Re: [RBMetacode] AST generation

SourceForge Headquarters 1320 Columbia Street Suite 310 San Diego, CA 92101 +1 (858) 422-6466

On Mar 4, 2008, at 11:55 AM, Thomas Tempelmann wrote:

>> Option "A" is a lot cheaper in such an environment, because you just
>> rerun the mini-parser when an external interface changes.
>
> I'd rather go with Option B, though: It should be faster (parsing the
> original source code is rather slow compared to traversing the  
> generated
> tree and looking for the right types) and it's more universal as  
> we're first
> building a more general tree which we then attribute with extra  
> information.
>
> With Option B, we also can see better what's left (e.g. all the  
> identifiers
> from the RB framework), filter them and recreate a table from that  
> to use as
> a prototype of the RB framework.
>
> What do you and others think?

I'll wait for other opinions, and let this all sink in a bit, before  
I opine any more on this issue myself.

> In any case, what should be the structure we're generating for the  
> tree?
> Does the one the TTsASTParser tries to generate make sense to you?
> Basically, it uses separate classes for each type of grammar node, for
> example it has a unique class for each possible operator. I think  
> that's a
> bit of overkill - I'd rather have a class for each of the operator
> priorities (one for plus/minus/or, one for mul/div/and, one for  
> comparisons,
> one for not and negate, etc., and then add a property naming the  
> particular
> operator). That way, the hierarchy of operators is seen right in  
> the tree.

I agree that a separate class for each operator is overkill.  I'm not  
even convinced you need a separate class for different priorities.   
The parser needs separate rules for them (well, maybe, depending on  
what type of parser it is), but the AST shouldn't care about that --  
by the time you have an AST, operator precedence no longer matters.   
It's already been taken care of.

So I've been using just a BinopNode to represent all binary operator  
nodes, and it's been working fine for me.  (Actually, that's a bit of  
an exaggeration; it's only for binary operators within expressions.   
The assignment operator is a separate node.)
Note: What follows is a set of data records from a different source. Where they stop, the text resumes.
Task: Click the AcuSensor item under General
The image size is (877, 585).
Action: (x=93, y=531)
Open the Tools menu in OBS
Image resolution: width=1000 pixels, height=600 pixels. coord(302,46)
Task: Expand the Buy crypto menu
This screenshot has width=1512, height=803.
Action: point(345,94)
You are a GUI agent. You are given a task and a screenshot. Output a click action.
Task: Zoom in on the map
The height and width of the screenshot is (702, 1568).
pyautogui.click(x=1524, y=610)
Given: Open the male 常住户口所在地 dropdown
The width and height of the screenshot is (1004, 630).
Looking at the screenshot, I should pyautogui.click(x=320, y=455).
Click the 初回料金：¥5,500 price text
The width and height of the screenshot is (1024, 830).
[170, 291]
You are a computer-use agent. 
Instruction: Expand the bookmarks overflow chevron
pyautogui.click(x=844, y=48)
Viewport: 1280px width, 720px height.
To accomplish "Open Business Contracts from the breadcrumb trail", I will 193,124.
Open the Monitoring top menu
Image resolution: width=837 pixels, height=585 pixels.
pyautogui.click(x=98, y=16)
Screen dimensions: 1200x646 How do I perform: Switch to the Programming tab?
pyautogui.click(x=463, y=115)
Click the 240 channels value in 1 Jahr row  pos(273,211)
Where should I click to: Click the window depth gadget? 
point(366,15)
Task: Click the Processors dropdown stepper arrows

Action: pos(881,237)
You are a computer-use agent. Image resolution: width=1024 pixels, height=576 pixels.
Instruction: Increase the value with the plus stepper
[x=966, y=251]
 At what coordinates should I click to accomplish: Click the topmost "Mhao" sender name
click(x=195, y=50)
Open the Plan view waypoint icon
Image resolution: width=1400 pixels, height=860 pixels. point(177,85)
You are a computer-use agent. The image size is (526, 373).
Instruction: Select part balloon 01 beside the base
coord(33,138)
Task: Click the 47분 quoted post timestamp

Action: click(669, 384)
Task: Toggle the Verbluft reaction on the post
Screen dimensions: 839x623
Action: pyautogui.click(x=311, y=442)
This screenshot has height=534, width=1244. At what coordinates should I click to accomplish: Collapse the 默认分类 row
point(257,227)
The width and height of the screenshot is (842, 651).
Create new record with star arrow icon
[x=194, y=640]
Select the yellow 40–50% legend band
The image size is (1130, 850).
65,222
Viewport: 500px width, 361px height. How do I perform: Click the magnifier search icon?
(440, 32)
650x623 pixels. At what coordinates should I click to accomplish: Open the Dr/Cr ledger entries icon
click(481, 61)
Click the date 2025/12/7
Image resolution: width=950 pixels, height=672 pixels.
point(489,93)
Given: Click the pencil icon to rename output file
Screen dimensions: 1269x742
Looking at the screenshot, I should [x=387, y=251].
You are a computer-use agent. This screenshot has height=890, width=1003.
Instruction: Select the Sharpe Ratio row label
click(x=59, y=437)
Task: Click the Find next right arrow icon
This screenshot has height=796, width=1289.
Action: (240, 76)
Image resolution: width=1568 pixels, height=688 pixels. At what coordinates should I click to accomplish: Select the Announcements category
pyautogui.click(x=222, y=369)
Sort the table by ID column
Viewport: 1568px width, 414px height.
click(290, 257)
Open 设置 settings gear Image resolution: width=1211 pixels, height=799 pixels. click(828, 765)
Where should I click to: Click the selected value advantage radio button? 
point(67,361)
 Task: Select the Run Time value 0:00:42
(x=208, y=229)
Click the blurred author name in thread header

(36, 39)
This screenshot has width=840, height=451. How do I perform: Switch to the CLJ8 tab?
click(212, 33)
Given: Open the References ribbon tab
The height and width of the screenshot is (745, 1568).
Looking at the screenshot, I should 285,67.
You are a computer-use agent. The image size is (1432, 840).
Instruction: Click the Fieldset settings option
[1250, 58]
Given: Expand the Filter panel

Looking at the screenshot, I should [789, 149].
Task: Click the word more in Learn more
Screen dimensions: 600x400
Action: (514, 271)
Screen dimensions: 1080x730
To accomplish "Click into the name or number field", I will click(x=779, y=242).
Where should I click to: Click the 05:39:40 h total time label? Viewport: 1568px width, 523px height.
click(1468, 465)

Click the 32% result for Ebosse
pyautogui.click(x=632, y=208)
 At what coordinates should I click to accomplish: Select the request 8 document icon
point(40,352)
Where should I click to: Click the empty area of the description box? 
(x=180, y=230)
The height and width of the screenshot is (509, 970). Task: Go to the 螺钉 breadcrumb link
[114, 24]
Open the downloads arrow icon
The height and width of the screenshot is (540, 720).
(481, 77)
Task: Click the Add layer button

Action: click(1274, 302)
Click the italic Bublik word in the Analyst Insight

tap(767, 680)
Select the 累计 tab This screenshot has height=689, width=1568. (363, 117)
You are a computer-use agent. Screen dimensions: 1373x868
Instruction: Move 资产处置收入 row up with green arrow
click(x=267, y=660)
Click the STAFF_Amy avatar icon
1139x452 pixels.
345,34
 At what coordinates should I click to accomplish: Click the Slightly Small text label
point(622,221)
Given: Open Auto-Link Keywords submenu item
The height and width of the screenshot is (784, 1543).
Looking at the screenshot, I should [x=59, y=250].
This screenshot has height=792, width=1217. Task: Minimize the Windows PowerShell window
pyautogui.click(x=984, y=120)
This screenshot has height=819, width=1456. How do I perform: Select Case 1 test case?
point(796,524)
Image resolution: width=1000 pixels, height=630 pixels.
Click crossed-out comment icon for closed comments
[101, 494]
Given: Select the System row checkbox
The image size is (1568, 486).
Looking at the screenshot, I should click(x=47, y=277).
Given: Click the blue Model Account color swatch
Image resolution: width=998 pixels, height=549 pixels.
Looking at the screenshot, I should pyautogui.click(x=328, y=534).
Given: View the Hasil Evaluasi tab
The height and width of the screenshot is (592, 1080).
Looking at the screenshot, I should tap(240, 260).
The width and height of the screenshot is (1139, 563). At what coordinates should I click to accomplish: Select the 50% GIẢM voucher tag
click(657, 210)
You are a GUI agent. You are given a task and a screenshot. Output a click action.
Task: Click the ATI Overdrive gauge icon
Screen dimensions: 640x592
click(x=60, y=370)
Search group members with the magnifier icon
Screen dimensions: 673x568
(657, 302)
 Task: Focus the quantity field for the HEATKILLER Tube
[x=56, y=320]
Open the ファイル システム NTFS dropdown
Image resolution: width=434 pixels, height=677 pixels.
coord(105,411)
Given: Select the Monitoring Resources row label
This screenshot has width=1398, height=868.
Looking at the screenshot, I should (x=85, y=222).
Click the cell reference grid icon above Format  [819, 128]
> Similarly, one class for all kind of loops, maybe, and a sub-class
> identifying the different kinds of loops with their parameters. But  
> maybe
> this won't work because it requires that the code is free of errors  
> such as
> a missing "next". Maybe it's better that the initial tree is free  
> of such
> semantics?

Well, I think you do need nodes that represent various kinds of loops  
-- and organizing these into a class for all loops with a subclass  
for specific kinds of loops makes sense to me.  That way, any code  
that needs to deal with loops in general can address the superclass,  
and code that needs to be more specific can deal with the subclasses.

We need to take care to distinguish between an AST and a CST  
(Concrete Syntax Tree), though.  A CST can always be converted into  
an AST, but the reverse is not true.  There area lot of minor  
differences, but for example, an AST won't contain any parentheses,  
since those don't affect the abstract syntax; the guts of the  
parentheses will simply appear as an expression node directly within  
whatever node is using that parenthesized expression.  But in a CST,  
the parens are like an operator, represented with their own node in  
the tree.

I've been generating a CST, and even keeping track of noncoding  
tokens (i.e. whitespace), since that's actually more general -- you  
can do pretty much anything with it you could do with an AST, but  
also more, such as reconstructing the original source.  That'll be  
important for things like refactoring tools, where you want to  
rearrange the source tree a bit, but maintain the user's original  
syntax as much as possible.

Best,
- Joe